Playwright: Philip Dawkins. At: Northlight Theatre at Steppenwolf Garage, 1624 N. Halsted St. Tickets: 1-312-335-1650; www.steppenwolf.org; $20-$40. Runs through: Nov. 8
Philip Dawkins is impressive in his refusal to write small and easy plays; y'know, three characters in a living room. He prefers to toss many characters into complex relationships and let his audiences observe them sputter and dance like bacon in a pan. Charm is like that. Its energy, theatricality and color are high recommendations, along with its unusual subject matter.

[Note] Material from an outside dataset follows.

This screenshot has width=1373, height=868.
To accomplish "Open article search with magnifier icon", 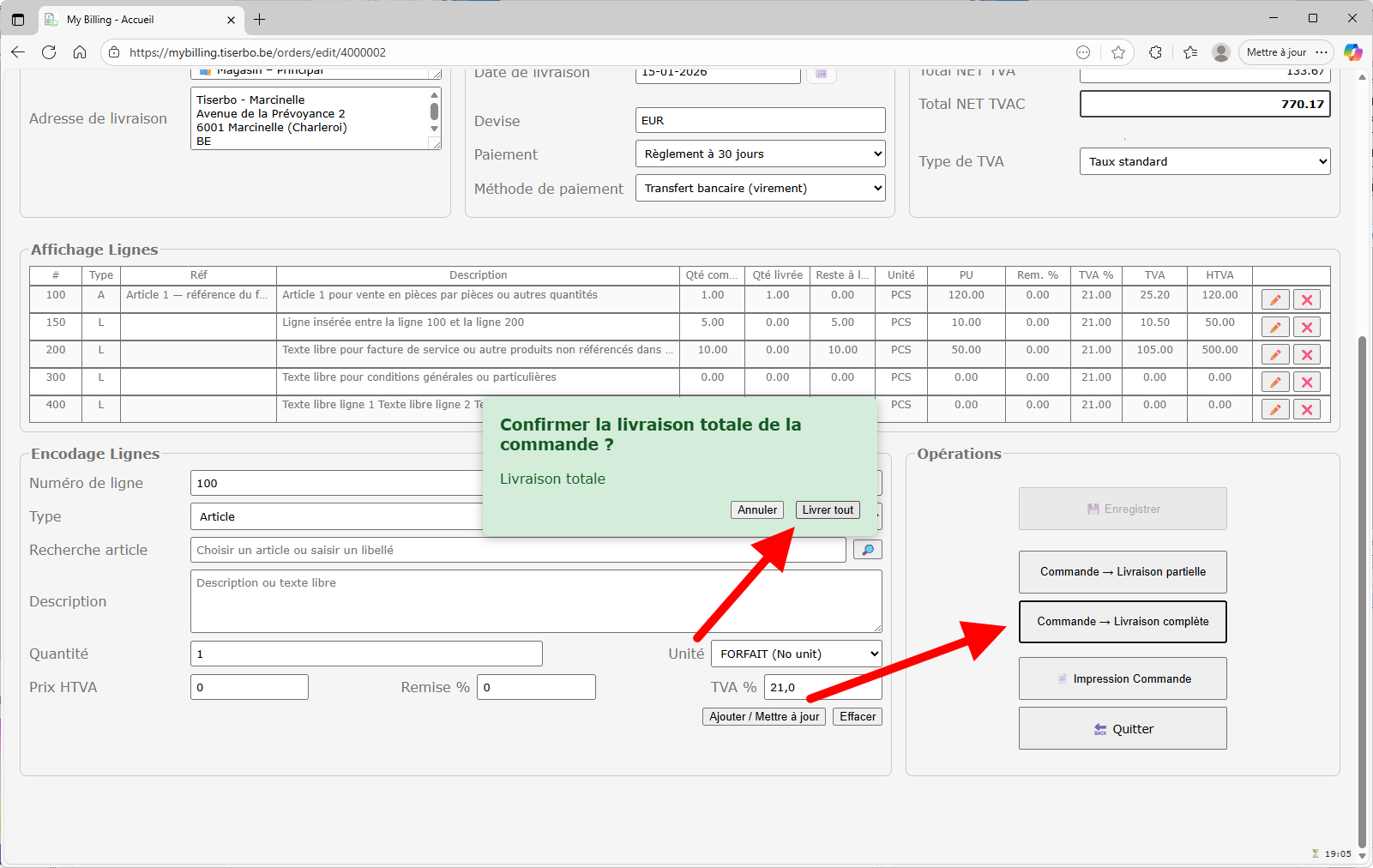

The play's focus is Mama Darleena ( Dexter Zollicoffer ), a self-described "old tranny" who teaches a class in etiquette and manners ( which together equal charm ) at a center for LGBTQ youth. The kids are multicultural, all of them street-hardened beyond their years, most of them uncommunicative and defensive even with each other, and most of them either transitioning or transitioned. Some are uncommunicative by attitude, others because they lack the ability to verbalize what they think or feel. "They may cut up and act a fool," Mama Darleena says to the center's program director ( Elizabeth Ledo ), "but all they need is some discipline and some manners." It's a rocky course Mama Darleena sets herselfnot for the first time in her life, we learnand both she and the kids are different by the end. The kids come to understand that it's okay not simply to care, but to express that you care. They may not show this newly tender face to the larger world, but at least they show it to each other.
The play is almost necessarily episodic, with Dawkins juggling nine characters and, amazingly, giving all nearly equal attention so none drop away. We don't see all their "aha" moments as the play leaps forward, but we see the results or at least sense them. Less satisfactory are a somewhat-forced conflict and a feel-good conclusion. The play stops rather than completing the storylines of the characters. To be polite, one may infer that this story continues rather than coming to an end.
The company is splendid under Northlight artistic director BJ Jones, who, to his credit, came up with the idea for Charm and nurtured it with Dawkins. The design elements are simplicity itself, but Jones' staging nearly is choreographic in the constant and complex movement of the cast. Tall Dexter Zollicoffer, even taller in red high heels ( Izumi Inaba, costumes ), is commanding and masterful as Mama Darleena, signaling rue or authority with equal effectiveness. I expect this will be a Jeff Award-nominated performance. Each supporting actor creates a well-etched character, often pointed: Armand Fields, Monica Orozco, Julian Parker, Britney Love Smith, Namir Smallwood, Matthew Sherback and Awate Serequeberhan. Several act cross-gender roles, but I won't say who.
Charm is inspired by the real-life Gloria Allen, whose life surely is a work of art and triumph of the spirit.